What is the count of lines in the listing below that hold the string "dimensions"? Reply with that number alone.
>>>
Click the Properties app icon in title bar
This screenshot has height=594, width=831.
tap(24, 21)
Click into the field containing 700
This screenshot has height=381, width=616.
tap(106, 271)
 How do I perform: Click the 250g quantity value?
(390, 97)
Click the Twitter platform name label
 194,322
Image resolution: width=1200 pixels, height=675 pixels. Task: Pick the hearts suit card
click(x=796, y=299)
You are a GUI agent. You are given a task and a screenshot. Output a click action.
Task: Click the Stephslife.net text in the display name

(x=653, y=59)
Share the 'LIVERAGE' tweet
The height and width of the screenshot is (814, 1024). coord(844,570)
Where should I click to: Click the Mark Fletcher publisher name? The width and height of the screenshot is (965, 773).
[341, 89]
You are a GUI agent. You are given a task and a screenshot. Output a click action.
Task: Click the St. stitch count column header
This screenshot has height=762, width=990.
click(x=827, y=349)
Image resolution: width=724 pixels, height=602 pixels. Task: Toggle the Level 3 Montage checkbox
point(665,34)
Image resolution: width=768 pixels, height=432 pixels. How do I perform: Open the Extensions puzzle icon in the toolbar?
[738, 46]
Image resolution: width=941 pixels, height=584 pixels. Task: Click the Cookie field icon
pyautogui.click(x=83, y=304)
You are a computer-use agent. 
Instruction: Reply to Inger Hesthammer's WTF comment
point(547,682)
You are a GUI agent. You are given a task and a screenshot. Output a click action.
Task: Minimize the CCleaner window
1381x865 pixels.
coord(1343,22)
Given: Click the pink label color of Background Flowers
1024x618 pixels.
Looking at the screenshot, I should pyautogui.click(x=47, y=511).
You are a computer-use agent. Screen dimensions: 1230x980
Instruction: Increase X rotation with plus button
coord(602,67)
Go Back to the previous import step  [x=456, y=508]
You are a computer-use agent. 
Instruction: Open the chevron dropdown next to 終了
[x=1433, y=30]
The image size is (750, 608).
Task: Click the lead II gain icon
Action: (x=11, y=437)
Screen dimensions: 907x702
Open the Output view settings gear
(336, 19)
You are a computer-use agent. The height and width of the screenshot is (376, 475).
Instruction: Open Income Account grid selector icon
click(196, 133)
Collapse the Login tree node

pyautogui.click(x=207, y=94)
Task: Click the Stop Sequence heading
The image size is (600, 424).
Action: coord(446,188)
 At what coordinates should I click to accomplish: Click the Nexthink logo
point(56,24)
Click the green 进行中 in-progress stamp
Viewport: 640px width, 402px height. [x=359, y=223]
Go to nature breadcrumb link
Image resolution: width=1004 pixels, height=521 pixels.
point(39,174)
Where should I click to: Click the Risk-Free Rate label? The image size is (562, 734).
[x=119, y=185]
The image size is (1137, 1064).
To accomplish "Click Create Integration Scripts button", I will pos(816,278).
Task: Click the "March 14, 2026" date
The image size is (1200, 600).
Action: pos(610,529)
<<<
EXERCISE RESPONSE: 2